Objective = In the court decision below, list every place where the housing inspector found mouse or rodent debris.

Text section =
● ● ● ● ●
[Cite as Cronos Properties, Ltd. v. Akron Dept. of Neighborhood Assistance, 2025-Ohio-631.]
STATE OF OHIO ) IN THE COURT OF APPEALS )ss: NINTH JUDICIAL DISTRICT COUNTY OF SUMMIT )
CRONOS PROPERTIES, LTD. C.A. No. 31190
Appellee
v. APPEAL FROM JUDGMENT ENTERED IN THE CITY OF AKRON DEPT. OF COURT OF COMMON PLEAS NEIGHBORHOOD ASSISTANCE, et al. COUNTY OF SUMMIT, OHIO CASE No. CV 2023-11-4180 Appellants
DECISION AND JOURNAL ENTRY
Dated: February 26, 2025
CARR, Judge.
{¶1} Appellants City of Akron Department of Neighborhood Assistance, the City of
Akron Housing Appeals Board, and the Mayor of Akron (collectively “Akron”) appeal the
decision of the Summit County Court of Common Pleas remanding the administrative appeal to
the City of Akron Housing Appeals Board for it to order the housing inspector to issue an order in
compliance with Akron City Code 150.03(A). This Court reverses, and remands the matter for
proceedings consistent with this decision.
I.
{¶2} Appellee Cronos Properties, Ltd. owns an 8-unit dwelling on Girard Street in
Akron. In early June 2023, the City of Akron Department of Neighborhood Assistance received a
complaint from one of the tenants concerning a mice infestation. The housing inspector conducted
an inspection. She noticed a small amount of mouse debris in the cabinets and on the countertop.
The housing inspector observed numerous gaps in the floor, steps, and trim. In addition, the 2
register vent was loose. When the heat was turned on, mice were heard scratching at the register
vent. Bait boxes were located under the kitchen sink and outside the building. Rodent debris was
also observed in common areas of the upstairs units and on the stairway. The housing inspector
observed a gap at the siding at the front of the building, but she could not really see the foundation
due to the way the siding comes down to the ground.
● ● ● ● ●
Excerpted records =
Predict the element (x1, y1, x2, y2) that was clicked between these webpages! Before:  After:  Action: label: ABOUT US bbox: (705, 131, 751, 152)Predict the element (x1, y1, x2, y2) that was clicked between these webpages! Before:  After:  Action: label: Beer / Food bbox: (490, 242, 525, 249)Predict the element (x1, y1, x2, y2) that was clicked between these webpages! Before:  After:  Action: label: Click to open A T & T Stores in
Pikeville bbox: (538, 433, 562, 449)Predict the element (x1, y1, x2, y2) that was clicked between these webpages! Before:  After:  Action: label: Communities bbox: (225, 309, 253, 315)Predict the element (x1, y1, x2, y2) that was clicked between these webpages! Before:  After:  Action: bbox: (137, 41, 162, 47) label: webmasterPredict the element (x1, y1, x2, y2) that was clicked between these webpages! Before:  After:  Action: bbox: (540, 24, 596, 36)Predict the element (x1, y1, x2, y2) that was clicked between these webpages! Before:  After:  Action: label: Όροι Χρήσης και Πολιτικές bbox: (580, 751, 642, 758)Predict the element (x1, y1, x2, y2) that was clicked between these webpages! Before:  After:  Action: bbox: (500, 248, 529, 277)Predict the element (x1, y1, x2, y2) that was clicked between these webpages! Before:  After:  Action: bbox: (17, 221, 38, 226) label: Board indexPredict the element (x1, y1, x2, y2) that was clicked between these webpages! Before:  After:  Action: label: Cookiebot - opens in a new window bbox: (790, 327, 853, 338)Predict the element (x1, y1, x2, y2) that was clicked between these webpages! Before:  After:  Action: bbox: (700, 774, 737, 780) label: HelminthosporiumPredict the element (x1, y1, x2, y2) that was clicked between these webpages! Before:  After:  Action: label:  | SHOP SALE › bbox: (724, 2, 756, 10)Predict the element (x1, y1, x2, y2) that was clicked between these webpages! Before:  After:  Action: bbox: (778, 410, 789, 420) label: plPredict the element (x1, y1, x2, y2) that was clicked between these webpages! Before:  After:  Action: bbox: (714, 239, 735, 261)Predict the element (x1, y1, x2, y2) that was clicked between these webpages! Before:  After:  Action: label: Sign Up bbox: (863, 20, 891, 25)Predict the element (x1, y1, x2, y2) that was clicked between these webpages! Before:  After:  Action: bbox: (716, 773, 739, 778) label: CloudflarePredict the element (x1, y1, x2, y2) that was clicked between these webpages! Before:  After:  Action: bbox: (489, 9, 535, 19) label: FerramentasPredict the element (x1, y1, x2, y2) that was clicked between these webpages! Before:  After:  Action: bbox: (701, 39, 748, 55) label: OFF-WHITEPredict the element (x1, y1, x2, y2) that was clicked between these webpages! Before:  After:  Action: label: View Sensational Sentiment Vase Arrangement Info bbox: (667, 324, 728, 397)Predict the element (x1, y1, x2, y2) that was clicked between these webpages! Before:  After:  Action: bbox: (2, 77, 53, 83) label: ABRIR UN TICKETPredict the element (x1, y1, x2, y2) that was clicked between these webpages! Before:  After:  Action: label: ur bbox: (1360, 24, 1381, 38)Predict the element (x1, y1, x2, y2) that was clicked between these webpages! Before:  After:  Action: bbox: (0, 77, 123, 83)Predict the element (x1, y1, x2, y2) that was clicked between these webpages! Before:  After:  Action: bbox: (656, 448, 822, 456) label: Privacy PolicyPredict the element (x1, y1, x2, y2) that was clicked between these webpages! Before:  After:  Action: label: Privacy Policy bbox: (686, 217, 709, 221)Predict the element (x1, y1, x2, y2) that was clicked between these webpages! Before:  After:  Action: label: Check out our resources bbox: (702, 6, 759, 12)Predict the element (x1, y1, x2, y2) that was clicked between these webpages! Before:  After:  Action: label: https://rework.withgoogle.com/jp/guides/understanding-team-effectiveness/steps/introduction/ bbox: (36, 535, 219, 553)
● ● ● ● ●
Solution to the problem =
- The cabinets
- The countertop
- The common areas of the upstairs units
- The stairway